The Delines – The Sea Drift (2022)

 di Giovanni Davoli

Benvenuti nel mondo di Willy Vlautin, musicista e scrittore. Già anima dei Richmond Fontaine, ora dei The Delines, nonché uno dei più importanti scrittori statunitensi contemporanei, autore di romanzi strazianti come “Motel Life”, “The Free”, “Verso Nord”.

Il piccolo Earl sta guidando lungo la costa del Golfo / Seduto su un cuscino così può vedere la strada / Accanto a lui c’è un pacco di dodici birre / Tre pizze surgelate e due accendini come souvenir

Comincia il disco e Vlautin ti porta subito nel pieno dell’azione, in un gioco di richiami discreti e impliciti: due fratelli in fuga con il bottino di una rapina balorda dalle conseguenze indesiderate.

Il fratello del piccolo Earl sta sanguinando sul sedile posteriore / Hanno fatto venti miglia e non riesce a smettere di piangere / Passando le case su palafitte di Holly Beach / L’aria condizionata non funziona e Earl non sopporta la calura della costa del Golfo

Il mondo di Vlautin è quello della nuova emarginazione sociale nordamericana, extra-urbana, bianca, che vive sempre al limite della sussistenza, della legge, dell’alcolismo. Un mondo oggigiorno oggetto di insistente retorica, nel discorso sia artistico che politico, negli USA in Europa.

Lo zio del piccolo Earl si arrabbierà da matti / Ma lavorerà fuori città fino alla fine di giugno / Non dovrebbero usare la sua macchina / O fare qualsiasi cosa che faccia sapere alla gente che se n’è andato

Ma con Vlautin non c’è nessuna retorica: solo una fotografia spietata di un’America sficata che si arrabatta come può, con quel che trova. Personaggi vivi, tragici, reali, che si possono incontrare ad ogni angolo, senza notarli neppure nella loro banalità e verso il quale lo scrittore ci trasmette la sua empatia.

Il piccolo Earl non sa cosa fare / Sta cercando un ospedale anche se suo fratello non vuole / Sta iniziando a farsi prendere dal panico, è troppo spaventato per fermarsi / Non ha mai guidato di notte e continua a perdersi

E qui finisce la canzone, non importa come finirà la vicenda: non è che un’altra delle giornate tragiche di Earl e suo fratello i quali, comunque sia, non sfuggiranno al loro destino marginale. Litlle Earl è la prima delle 11 tracce che formano il terzo disco dei The Delines. La prova più matura del gruppo guidato da Vlautin e graziato dalla voce di una Amy Boone sempre più convincente ed espressiva: mai sopra le righe, contenuta ma, anche lei, empatica nel calarci nelle storie di Vlautin. La band completa il tutto con arrangiamenti caldi e semplici, mai invadenti o troppo pieni, ma di forte senso melodico.
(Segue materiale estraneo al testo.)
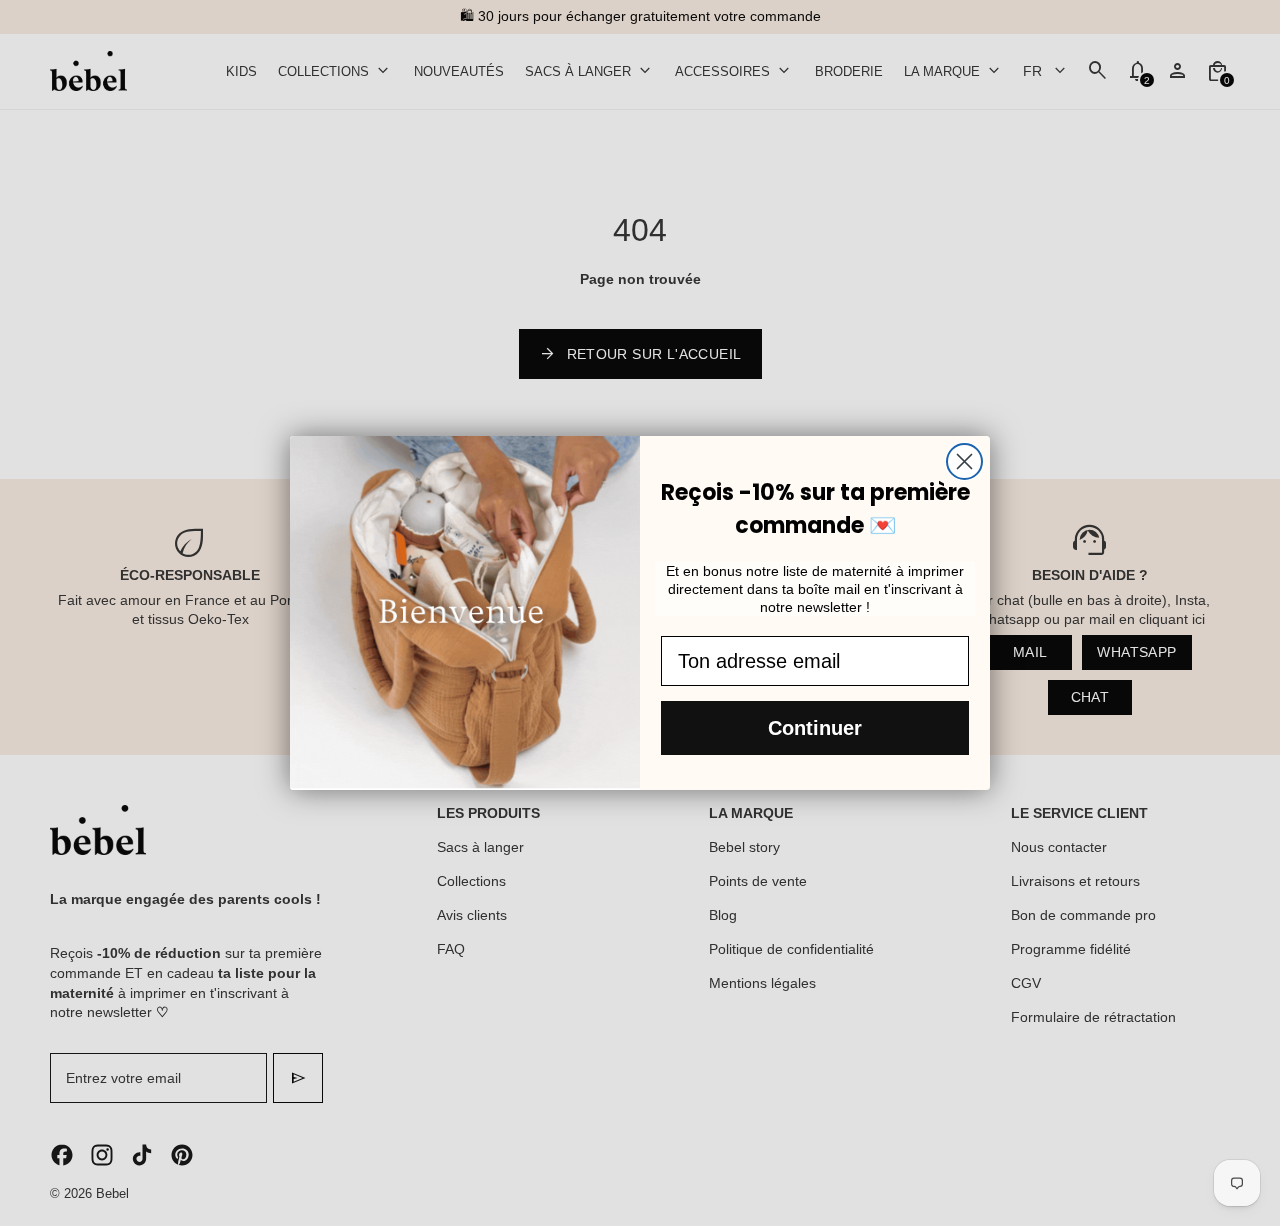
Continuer (815, 728)
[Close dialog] (964, 461)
Queste storie “di frontiera” (come si diceva una volta), sono completate da  ballad romantiche come Hold me Slow e Saved at Sea che chiude l’album con un tocco, finalmente, di ottimismo: “Lui mi fa sentire come se la mia vita non fosse stata sprecata / Come se la mia vita non stesse semplicemente scivolando via / Lo sento davvero.” Dimostrando che la scrittura di Vlautin è priva di autocompiacimento. Ci sono poi due brevi strumentali Lynett’s Lament e The Gulf Drift Lament, scritti dal tastierista/fiatista Cory Gray, che integrano perfettamente l’atmosfera evocativa dell’album, come fosse una colonna sonora.
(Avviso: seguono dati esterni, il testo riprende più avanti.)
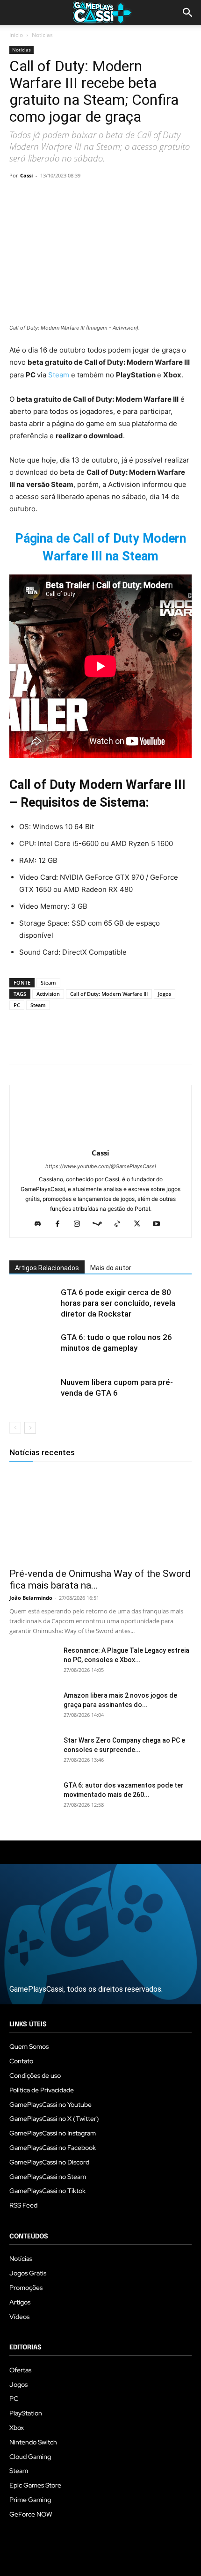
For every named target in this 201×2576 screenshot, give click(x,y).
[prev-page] (15, 1428)
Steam (59, 374)
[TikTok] (121, 1224)
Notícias (42, 35)
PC (17, 1004)
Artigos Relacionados (47, 1268)
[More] (126, 196)
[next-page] (30, 1428)
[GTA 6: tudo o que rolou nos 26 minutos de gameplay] (32, 1348)
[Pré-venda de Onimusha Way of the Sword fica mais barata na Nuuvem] (100, 1517)
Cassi (26, 175)
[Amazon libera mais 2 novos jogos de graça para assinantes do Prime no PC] (32, 1707)
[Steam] (101, 1224)
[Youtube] (160, 1224)
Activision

Per questa recensione basterebbe riportare tutti i testi del disco per celebrarne la grandezza e forza evocativa immense rese alla perfezione dalla musica e dai musicisti. Se, musicalmente, la formula è solidamente “Americana” di commistione tra Country, Blues e Jazz, la peculiarità dei Delines risiede nella forza dei testi di Vlautin. La loro arte integra musica e testi con rara maestria: si tratta di una band che per essere apprezzata al meglio richiede qualche conoscenza della lingua inglese, anche perché i testi non si trovano sempre sul web e questo è un crimine artistico a cui servirebbe rimedio. Ma, se si fa lo sforzo, la ricompensa è grande e si viene trasportati lungo “la corrente del mare” (the sea drift) in un mondo che esiste, non solo in America, fatto di piccole disperazioni quotidiane e sempre uguali.

Silenziose tragedie umane che solo i grandi artisti come questi sanno portare alla luce, come fosse un film da Oscar o un romanzo capolavoro, per niente epico, ma molto reale.